Por conseguinte cada ser racional terá, de agir como se fosse sempre, pelas suas
máximas, um membro legislador no reino universal dos fins” (p.82).

_ Álvaro L.M. Valls:

“Kant buscava uma ética de validade universal, que se apoiasse apenas na igualdade
fundamental entre os homens. Sua filosofia se volta sempre, em primeiro lugar, para o
homem, e se chama filosofia transcendental porque busca encontrar no homem as
condições de possibilidade do conhecimento verdadeiro e do agir livre. No centro das
questões éticas, aparece o dever, ou obrigação moral, uma necessidade diferente da
natural, ou da matemática, pois necessidade para uma liberdade. O dever obriga
moralmente a consciência moral livre, a vontade verdadeiramente boa deve agir
sempre conforme o dever e por respeito ao dever.”

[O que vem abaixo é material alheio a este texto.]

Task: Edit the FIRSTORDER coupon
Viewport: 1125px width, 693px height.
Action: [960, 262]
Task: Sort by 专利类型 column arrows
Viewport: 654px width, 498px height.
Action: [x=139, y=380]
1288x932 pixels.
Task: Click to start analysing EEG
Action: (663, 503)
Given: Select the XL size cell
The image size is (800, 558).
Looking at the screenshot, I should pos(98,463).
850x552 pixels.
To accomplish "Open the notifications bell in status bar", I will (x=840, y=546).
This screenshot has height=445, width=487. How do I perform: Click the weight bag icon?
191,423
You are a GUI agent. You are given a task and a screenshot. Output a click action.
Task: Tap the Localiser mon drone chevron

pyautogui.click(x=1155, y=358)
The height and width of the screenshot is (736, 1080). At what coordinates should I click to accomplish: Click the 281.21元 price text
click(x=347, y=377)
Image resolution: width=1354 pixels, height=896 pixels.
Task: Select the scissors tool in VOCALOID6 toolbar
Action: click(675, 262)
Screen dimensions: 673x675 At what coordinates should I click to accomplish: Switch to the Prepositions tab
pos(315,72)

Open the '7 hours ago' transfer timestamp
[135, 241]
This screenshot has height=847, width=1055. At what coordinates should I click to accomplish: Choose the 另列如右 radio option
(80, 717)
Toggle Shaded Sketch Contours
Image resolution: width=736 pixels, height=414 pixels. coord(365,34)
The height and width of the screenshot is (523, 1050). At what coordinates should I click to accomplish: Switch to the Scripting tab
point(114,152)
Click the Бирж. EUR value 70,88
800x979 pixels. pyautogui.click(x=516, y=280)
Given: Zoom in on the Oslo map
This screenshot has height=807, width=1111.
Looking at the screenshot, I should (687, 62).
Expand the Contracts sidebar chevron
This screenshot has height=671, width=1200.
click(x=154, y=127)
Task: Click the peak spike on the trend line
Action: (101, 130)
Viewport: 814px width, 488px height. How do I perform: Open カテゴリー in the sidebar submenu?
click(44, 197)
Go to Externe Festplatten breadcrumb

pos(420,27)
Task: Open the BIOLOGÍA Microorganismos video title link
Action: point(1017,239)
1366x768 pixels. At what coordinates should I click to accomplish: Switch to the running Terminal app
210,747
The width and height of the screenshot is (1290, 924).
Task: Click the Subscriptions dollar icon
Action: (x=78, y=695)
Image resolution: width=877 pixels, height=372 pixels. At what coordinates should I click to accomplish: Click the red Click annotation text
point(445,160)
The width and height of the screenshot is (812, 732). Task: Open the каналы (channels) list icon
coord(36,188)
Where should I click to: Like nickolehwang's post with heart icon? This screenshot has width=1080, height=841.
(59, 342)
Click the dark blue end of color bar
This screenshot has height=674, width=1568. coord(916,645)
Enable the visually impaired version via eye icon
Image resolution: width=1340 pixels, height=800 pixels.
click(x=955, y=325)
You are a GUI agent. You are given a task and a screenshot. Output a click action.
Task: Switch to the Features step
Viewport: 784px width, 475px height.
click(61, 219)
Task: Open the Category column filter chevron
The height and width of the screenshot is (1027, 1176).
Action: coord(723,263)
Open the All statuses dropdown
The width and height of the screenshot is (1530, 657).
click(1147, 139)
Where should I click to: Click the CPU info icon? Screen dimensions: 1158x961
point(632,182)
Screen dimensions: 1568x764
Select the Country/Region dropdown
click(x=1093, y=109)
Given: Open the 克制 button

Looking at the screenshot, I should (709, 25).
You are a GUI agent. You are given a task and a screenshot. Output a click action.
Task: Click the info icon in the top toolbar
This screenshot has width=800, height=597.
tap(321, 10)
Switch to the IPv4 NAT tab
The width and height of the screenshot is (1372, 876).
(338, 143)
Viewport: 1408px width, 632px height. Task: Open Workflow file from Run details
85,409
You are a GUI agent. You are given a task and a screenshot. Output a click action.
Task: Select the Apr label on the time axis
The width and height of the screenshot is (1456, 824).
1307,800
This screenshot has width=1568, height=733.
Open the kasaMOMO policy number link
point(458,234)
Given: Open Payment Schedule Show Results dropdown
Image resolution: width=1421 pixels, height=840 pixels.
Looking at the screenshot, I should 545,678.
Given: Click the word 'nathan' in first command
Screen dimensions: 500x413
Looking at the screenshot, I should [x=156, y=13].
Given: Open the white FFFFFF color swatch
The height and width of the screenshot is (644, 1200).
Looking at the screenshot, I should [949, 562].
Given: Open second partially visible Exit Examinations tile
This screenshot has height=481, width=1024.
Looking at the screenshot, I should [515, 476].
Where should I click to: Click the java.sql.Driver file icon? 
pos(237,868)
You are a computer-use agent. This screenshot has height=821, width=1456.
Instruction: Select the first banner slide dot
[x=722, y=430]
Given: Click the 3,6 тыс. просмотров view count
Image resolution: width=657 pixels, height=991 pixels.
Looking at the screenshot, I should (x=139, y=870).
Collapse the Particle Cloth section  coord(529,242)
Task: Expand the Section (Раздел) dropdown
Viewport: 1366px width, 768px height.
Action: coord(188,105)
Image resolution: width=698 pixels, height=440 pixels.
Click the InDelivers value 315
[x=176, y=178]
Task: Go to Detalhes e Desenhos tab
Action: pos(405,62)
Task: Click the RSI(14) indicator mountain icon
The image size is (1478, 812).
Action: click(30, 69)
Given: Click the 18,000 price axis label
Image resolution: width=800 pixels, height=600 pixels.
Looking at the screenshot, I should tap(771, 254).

“Esta moral não se interessa essencialmente pelos aspectos exteriores, empíricos e


históricos, tais como leis positivas, costumes, tradições, convenções e inclinações
pessoais. Se a moral é a racionalidade do sujeito, este deve agir de acordo com o
dever e somente por respeito ao dever: porque é dever, eis o único motivo válido da
ação moral.

Legalidade e moralidade se tornam extremos opostos. Diante de cada lei, de cada


ordem, de cada costume, o sujeito está obrigado, para ser um homem livre, a
perguntar qual é o seu dever, e a agir somente da acordo com o seu dever, e isto,
exclusivamente, por ser o seu dever.”

“Para Kant, os conteúdos éticos nunca são dados do exterior. O que cada um de nós
tem, porém, é a forma do dever. Esta forma se expressa em várias formulações, no
chamado imperativo categórico, o qual tem este nome por ser uma ordem formal
nunca baseada em hipóteses ou condições.”

_ Allen W. Wood:

“A teoria da ética é uma teoria sobre qualquer regramento da conduta do ser humano
de acordo com leis dadas pela razão. A teoria do direito é uma teoria sobre os padrões
racionais para leis externamente coercivas e os fundamentos da instituição humana
(chamada “sociedade civil” ou “o Estado polítíco”) na qual as leis têm o seu lugar. É
um importante princípio da doutrina kantiana que os deveres éticos sejam impostos a
cada pessoa autonomamente pela própria razão da pessoa, que o próprio incentivo
para o seu cumprimento seja o motivo próprio interno do dever da pessoa e que é
errado e impróprio para os outros ou para a sociedade em geral tentar compelir-nos a
cumpri-los. Os deveres de direito, em contraste, são essencialmente impostos de fora
do agente por um poder externo, sendo a justiça ou a correção das ações que os
cumprem a mesma, qualquer que seja o motivo – isto é, o pagamento de um débito ou
a obediência a leis contra o furto são igualmente justas, sejam motivados por um
senso de dever ou por medo imediato do que o judiciário ou a polícia poderiam fazer a
você. A esfera do direito deriva o conceito de dever do imperativo moral (MS 6:239),
mas não se segue disso que este também seja o fundamento dos imperativos do
direito. O direito e suas leis coercivas externas constituem um sistema recursivamente
fechado, embora Kant considere que o sistema como um todo possa ser apoiado de
fora por princípios morais e que os seres racionais também têm um dever ético de
cumprir deveres de direito.” (Wodd, A.W. Kant. Artmed, 2008, p.205).